Depuis 1992, quelques passionnés œuvrent pour un projet gigantesque ; la reconstruction de l'Hermione, une frégate du XVIIIème siècle qui a permis à Lafayette de rejoindre les insurgés américains en lutte pour leur indépendance.

 

Le maire de Rochefort ; J.L. Frot, ainsi que plusieurs élus de la ville, quelques membres du Centre International de la Mer et Erik Orsenna ; écrivain membre de l’académie française, constituent l'Association Hermione-Lafayette.

 

d'énormes tâches les attendent; puiser dans les sources historiques, reconstituer des plans, rechercher des financements, lancer un appel d'offre pour la construction... En 1996, un grand nombre de membres associés se joignent au projet présidé depuis le début par l’académicien Erik Orsenna.

Tous bénévoles, ils sont animés par une même idée et travaillent à la réalisation de ce gigantesque chantier de reconstruction de patrimoine.

 

C'est Colbert qui au 17ème siècle fait la destinée de Rochefort en y implantant le nouvel arsenal du Royaume de France, il fait construire, sur les rives de la Charente, à l’abri des attaques anglaises fréquentes sur les chantiers navals, une flotte de guerre qui doit être capable de résister à l’énemie.

C'est ainsi que quatre frégates sont construites ; la Courageuse, La Concorde, La Fée et bien sur l'Hermione mise en chantier, en 1778, sur une cale de proche de la Corderie Royale.

Dessiné par l'ingénieur Chavillard Aîné, le navire fait plus de 65 mètres,(hors tout) large de 44 mètres, doté d'une voilure de 1500 mètres carrés, sur trois mâts.
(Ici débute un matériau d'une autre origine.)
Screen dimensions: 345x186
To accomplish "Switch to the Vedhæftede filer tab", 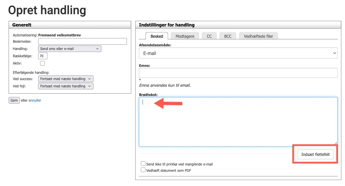I will pyautogui.click(x=258, y=36).
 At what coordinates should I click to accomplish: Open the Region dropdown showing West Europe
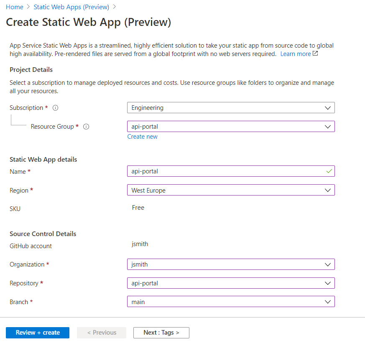pos(231,191)
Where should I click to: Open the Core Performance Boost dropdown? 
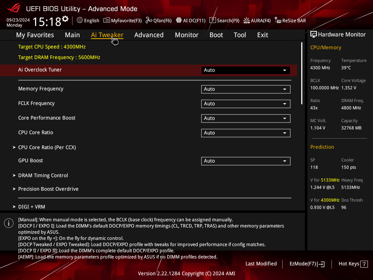[x=246, y=118]
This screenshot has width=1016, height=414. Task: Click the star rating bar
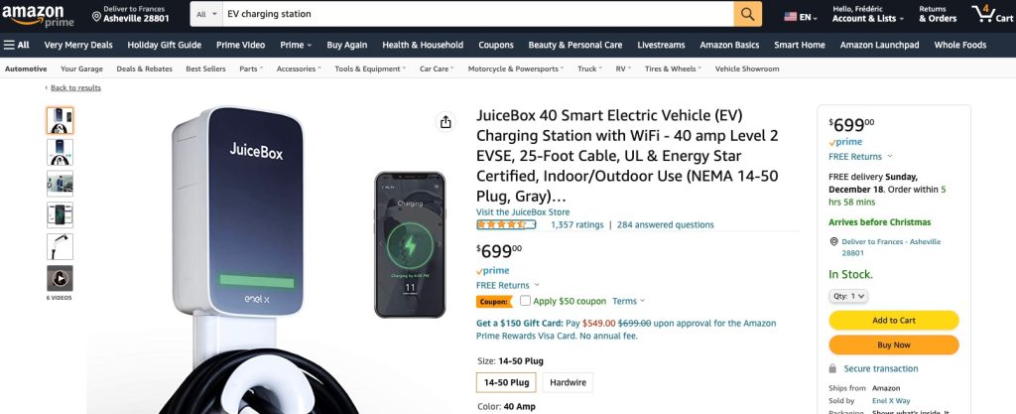click(x=506, y=224)
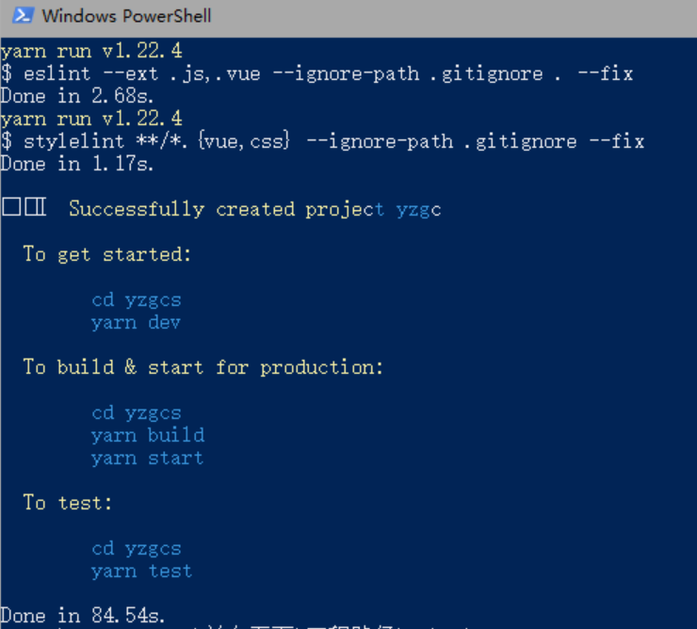
Task: Click 'cd yzgcs' under To get started
Action: (x=137, y=300)
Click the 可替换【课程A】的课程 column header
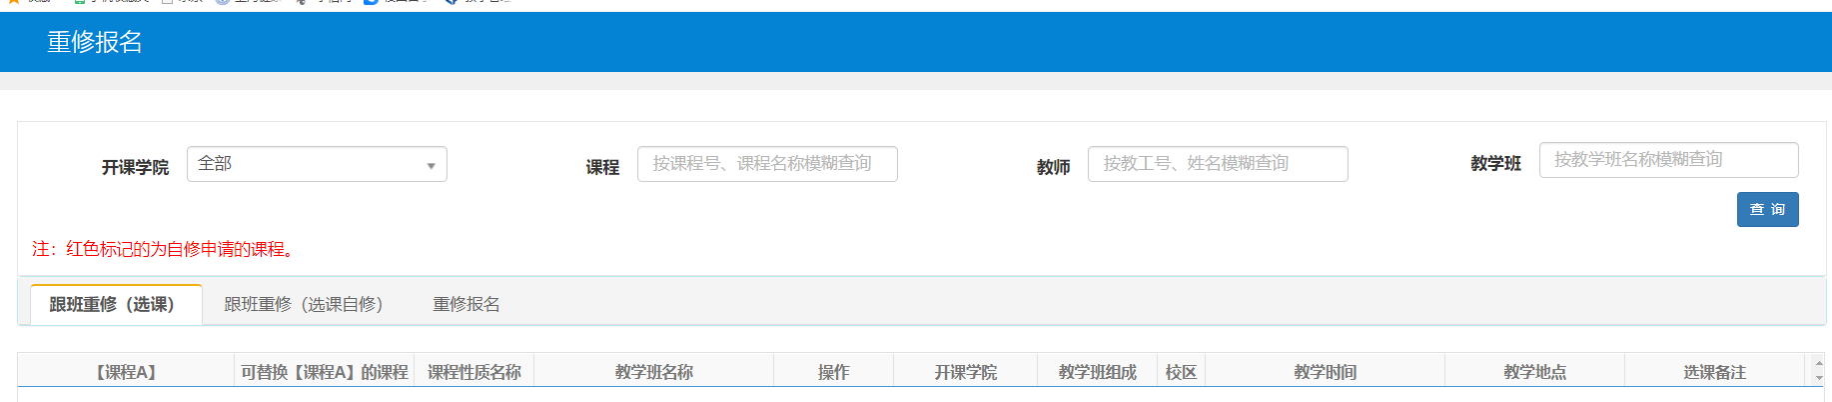The width and height of the screenshot is (1832, 402). [x=324, y=372]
L'Hermione appartient à la catégorie des frégates dites légères, caractérisées par leur vitesse et leur maniabilité. Elle est équipée de 26 canons. Elle necessitera à l'époque, un an de travail pour des centaines de charpentiers, forgerons, perceurs, cloueurs, calfats, bagnards... en tout environ 35 000 journées de travail.

La construction de L 'Hermione du XXIème siècle demandera quelques années de plus. Des métiers disparus il faut retrouver les hommes, les gestes, les outils appropriés, les matériaux... Et il faut sans cesse trouver des fonds...
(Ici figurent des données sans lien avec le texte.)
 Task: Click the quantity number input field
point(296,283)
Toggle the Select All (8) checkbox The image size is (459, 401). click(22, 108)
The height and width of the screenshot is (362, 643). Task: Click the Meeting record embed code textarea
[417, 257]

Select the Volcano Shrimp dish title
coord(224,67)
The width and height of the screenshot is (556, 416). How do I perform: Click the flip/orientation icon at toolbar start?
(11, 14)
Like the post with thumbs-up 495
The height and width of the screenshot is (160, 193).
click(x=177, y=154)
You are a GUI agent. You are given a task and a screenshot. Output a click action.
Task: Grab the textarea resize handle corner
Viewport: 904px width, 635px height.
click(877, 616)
Mais le neuf septembre 2014, plus de vingt ans après l'initiative de quelques passionnés, qui peut-être ont vécu des moments de découragements, de doutes, d'incertitudes, l'Hermione est prête à prendre la mer...Après quelques essais, c'est enfin le grand jour, saluée par des milliers de contributeurs et d'admirateurs postés sur la rade, escortée par des centaines de voiliers vieux et récents gréements, la frégate aillée s'arme pour sa première transatlantique.

Et l'on peut suivre le récit de son voyage conté, sur le site construit au fil des mois, par les compagnons de cette extraordinaire aventure : www.hermione.com

Un an plus tard, la voilà de retour à son lit d'origine. L'Hermione apparaît, dévoilée dans la brume de ses canons qui saluent à grand bruit la foule venue pour l’accueillir. Beaucoup sont en habit de l'époque pour l'occasion. L'équipage est partout sur le pont, quelques uns, postés sur les vergues sont comme les oiseaux sur des branches.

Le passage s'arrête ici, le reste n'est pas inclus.